Sensation zum Jubiläum
Den Auftakt macht die Ausstellung "Caspar - Melchior - Balthasar. 850 Jahre Dreikönigenverehrung im Kölner Dom", die ab Samstag in der Domschatzkammer zu sehen ist. Den Schwerpunkt der Schau bis zum 25. Januar bilden der Reliquienschrein des Nikolaus von Verdun (um 1130 bis nach 1205) und die mittelalterliche Goldschmiedekunst des frühen 13. Jahrhunderts. In der Hubertuskapelle sind die verschiedenen Standorte des Schreines innerhalb der Kathedrale Thema. Und: Neben neuen kunsthistorischen Erkenntnissen wird es dabei eine "Sensation zum Dreikönigenjahr " geben, wie das Erzbistum Köln am Dienstag ankündigte.
Erstmals seit 440 Jahren kehrt nämlich der wertvollste Schmuckstein des Schreins für vier Monate nach Köln zurück: der um 278 vor Christus entstandene Ptolemäer-Kameo aus dem Kunsthistorischen Museum in Wien. Einst prangte das Relief in der Mitte der Trapezplatte des Schreines - bis er am 28. Januar 1574 schnöde geraubt wurde.
Der Schrein, größtes und bedeutendstes Goldschmiedewerk des Mittelalters, war damals während der Morgenmesse bei geöffnetem Gitter für kurze Zeit unbewacht. Blitzschnell gelang es einem Dieb, eine ganze Reihe wertvollster Kostbarkeiten abzureißen. Sofort nach Bekanntwerden des Raubes wurden die Pforten der Stadt verschlossen, der Diebstahl in allen Kirchen bekannt gemacht und eine Belohnung für Zeugen ausgesetzt. Dennoch gelang es nicht, Beute und Übeltäter zu finden.

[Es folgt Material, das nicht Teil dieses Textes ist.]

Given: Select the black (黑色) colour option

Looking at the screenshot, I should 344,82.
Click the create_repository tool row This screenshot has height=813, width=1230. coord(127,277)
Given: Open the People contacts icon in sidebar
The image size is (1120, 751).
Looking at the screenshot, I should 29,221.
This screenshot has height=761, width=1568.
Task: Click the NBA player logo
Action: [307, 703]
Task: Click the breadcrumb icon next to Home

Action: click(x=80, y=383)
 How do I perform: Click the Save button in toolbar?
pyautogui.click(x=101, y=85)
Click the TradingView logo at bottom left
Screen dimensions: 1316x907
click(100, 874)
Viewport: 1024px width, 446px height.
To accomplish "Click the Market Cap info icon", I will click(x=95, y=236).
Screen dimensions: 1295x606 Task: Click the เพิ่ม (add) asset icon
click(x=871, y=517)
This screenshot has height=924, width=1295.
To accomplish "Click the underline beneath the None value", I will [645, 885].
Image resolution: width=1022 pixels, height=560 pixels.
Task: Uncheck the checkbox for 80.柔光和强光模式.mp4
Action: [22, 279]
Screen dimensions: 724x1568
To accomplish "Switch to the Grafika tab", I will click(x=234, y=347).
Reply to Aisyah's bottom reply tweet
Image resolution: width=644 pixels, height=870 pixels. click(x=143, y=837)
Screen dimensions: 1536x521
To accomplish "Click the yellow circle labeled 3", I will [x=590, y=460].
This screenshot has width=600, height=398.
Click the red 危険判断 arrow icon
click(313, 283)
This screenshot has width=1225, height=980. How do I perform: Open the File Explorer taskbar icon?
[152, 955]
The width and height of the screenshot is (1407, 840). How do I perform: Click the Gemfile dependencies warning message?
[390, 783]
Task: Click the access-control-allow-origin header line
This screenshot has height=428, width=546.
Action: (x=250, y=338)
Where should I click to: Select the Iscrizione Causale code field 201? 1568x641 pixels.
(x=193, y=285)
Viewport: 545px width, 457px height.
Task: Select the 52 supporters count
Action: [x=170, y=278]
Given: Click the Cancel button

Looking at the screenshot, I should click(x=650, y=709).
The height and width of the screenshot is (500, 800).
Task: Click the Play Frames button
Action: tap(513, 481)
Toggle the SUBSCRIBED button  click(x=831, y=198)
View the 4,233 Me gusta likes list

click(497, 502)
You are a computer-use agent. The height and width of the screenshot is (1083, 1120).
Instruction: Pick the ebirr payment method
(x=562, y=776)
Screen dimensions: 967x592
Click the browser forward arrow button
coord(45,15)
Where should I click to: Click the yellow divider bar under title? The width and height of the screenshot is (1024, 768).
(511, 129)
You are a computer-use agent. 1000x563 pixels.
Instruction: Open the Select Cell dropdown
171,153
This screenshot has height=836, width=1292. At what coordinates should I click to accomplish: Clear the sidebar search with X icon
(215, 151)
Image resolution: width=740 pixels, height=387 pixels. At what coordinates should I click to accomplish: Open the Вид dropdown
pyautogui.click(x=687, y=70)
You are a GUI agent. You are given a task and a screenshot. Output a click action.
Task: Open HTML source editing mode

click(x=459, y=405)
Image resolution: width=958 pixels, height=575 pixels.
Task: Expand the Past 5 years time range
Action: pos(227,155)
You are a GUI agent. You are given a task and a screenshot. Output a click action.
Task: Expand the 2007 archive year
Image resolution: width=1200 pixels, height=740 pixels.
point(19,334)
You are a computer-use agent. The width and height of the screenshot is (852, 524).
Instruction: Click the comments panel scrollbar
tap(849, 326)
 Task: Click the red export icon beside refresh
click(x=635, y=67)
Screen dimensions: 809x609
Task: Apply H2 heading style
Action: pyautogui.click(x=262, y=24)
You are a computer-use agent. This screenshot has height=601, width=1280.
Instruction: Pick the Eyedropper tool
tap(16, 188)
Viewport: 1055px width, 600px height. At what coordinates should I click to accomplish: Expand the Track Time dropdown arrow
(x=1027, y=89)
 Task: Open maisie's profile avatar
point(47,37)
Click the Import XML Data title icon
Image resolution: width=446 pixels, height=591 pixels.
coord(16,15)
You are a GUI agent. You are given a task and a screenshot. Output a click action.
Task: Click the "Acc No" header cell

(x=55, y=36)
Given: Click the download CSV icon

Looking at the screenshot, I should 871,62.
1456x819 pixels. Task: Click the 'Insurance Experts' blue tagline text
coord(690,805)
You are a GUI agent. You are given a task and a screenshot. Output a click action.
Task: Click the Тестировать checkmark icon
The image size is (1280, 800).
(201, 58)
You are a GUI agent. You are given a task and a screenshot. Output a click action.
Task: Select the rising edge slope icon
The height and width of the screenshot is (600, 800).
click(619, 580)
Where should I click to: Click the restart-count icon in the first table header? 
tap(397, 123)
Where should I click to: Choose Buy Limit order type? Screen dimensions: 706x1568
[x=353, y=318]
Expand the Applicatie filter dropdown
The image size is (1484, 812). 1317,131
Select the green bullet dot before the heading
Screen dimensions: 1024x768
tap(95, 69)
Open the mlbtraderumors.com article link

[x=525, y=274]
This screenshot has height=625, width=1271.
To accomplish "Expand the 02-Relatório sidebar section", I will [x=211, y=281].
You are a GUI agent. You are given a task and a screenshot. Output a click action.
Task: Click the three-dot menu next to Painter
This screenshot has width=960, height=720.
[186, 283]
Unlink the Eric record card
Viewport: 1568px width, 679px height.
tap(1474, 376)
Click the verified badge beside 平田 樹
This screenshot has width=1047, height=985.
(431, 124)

Schrein geht auf Nikolaus von Verdun zurück
Schmerzlichster Verlust war der zentrale Steins an der Trapezplatte, die das Häupterbrett mit den gekrönten Schädelreliquien verschließt. Das Schmuckrelief zeigt Porträts des ägyptischen Königs Ptolemaios II. (283-246 vor Christus), seiner Schwester und Gattin Arsinoe II. sowie einer dritten Person. Aufgrund dessen wurde der Kameo im Mittelalter als Abbild der Heiligen Drei Könige interpretiert. Das Relief konnte schließlich 1952 durch den Direktor des Rheinischen Landesmuseums, Eduard Neuffer, als der Ptolemäer-Kameo in Wien identifiziert werden. Offenbar war das Raubgut über die Sammlung des Herzogs von Mantua in die kaiserlichen Sammlungen gelangt. Heute ist der aus einem zehnschichtigen indischen Sardonyx geschnittene Kameo ein Hauptexponat in der Antikensammlung des Museums.
Dass der Schrein im Kölner Dom tatsächlich auf Nikolaus von Verdun zurückgeht, ist eines der Forschungsergebnisse , die die Kunsthistorikerin Dorothee Kemper in rund elfjähriger Arbeit erzielt hat und die zum Teil in der Schau vorgestellt werden. In ihrem dreibändigen Werk "Die Goldschmiedearbeiten am Dreikönigenschrein: Bestand und Geschichte seiner Restaurierungen im 19. und 20. Jahrhundert" seien zudem erstmals sämtliche Bestandteile des 1,53 Meter hohen, 1,10 Meter breiten und 2,20 Meter langen Schreins dokumentiert, analysiert und datiert worden.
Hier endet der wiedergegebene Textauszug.